■ **PASSAGE GIVEN**:
== == ==

1665307_web1_ptr-collarbombtalk01-091319
Megan Guza | Tribune-Review
Retired FBI agent Jerry Clark talks about his time investigating the 2003 “pizza bomber” case in Erie in which a delivery driver was killed when a bomb strapped around his neck exploded. Clark spoke at a crime symposium at Duquesne University on Thursday, Sept. 12, 2019.

A sex worker with Westmoreland County connections was the linchpin in the infamous Erie pizza bomber case, a former FBI agent who investigated the crime said Thursday at Duquesne University.

Jerry Clark, now a Gannon University professor, worked for 21 years in the FBI, including nearly a decade with the Pittsburgh field office as an agent in the Erie satellite office.

He expected working in Erie would be an easy end to his law enforcement career.

Then at 3: 18 p.m. Aug. 28, 2003, Brian Wells, a pizza delivery driver for Mamma Mia pizza, walked into a PNC Bank branch on Peach Street and said he had a bomb strapped around his neck. Wells asked for $250,000.

“The teller says – and this is a true story – the teller says, ‘Hey, listen, the bank manager is at lunch, you’re going to have to come back,’” Clark said. “And (Wells) says, ‘Well, I’m robbing the bank.’”

Caught by state police a short time later with less than $9,000, Wells, 46, told police he was an unwilling participant in the robbery. The bomb went off before the bomb squad arrived, killing Wells. Investigators found a series of notes and complex instructions telling him how to live through the experience.

== == ==

■ **EXTRACTED INFORMATION**:
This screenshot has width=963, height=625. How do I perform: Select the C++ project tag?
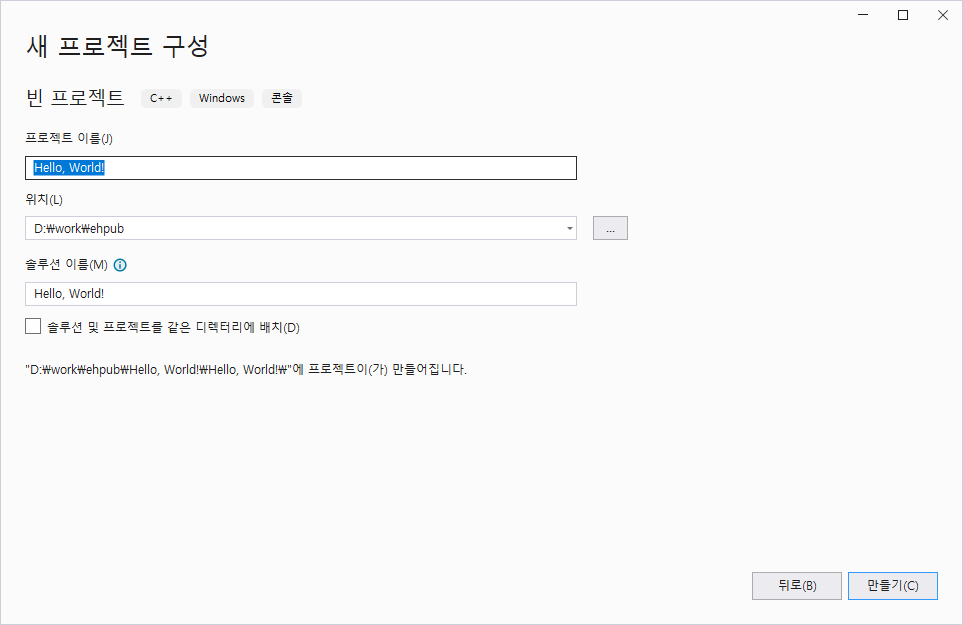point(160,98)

== == ==

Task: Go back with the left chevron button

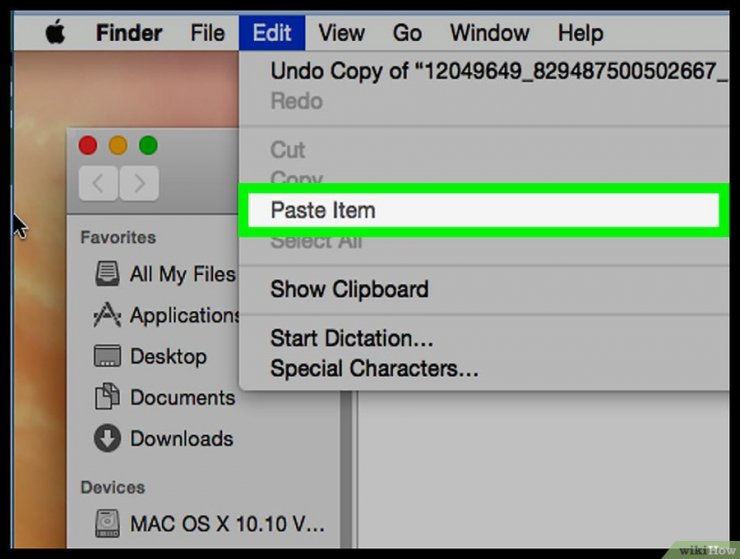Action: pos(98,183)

== == ==

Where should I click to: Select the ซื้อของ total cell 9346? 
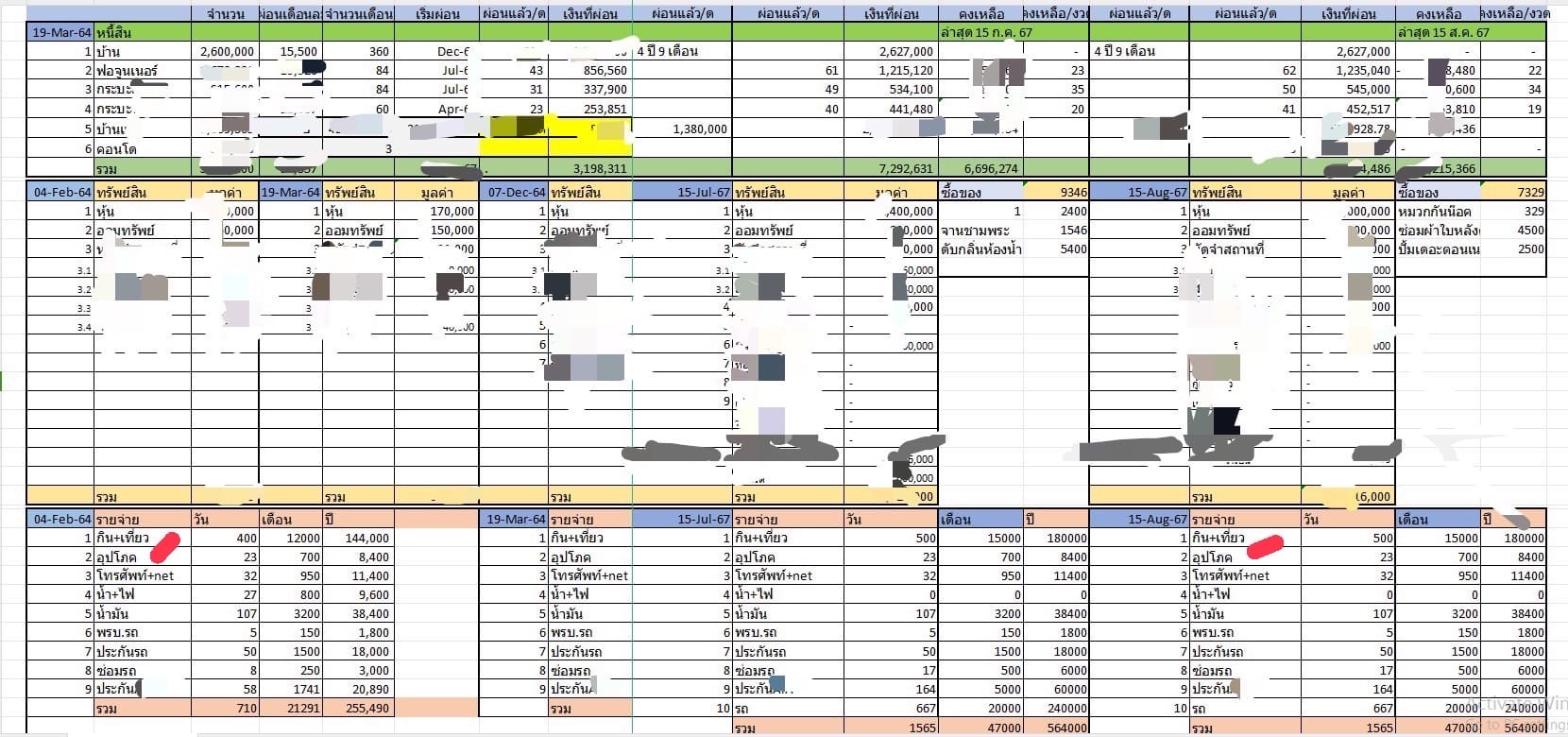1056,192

== == ==

■ **TASK DETAILS**: In the article on the Erie pizza bomber case, how much money did Brian Wells ask for at the bank?

■ **CORRECT ANSWER**: $250,000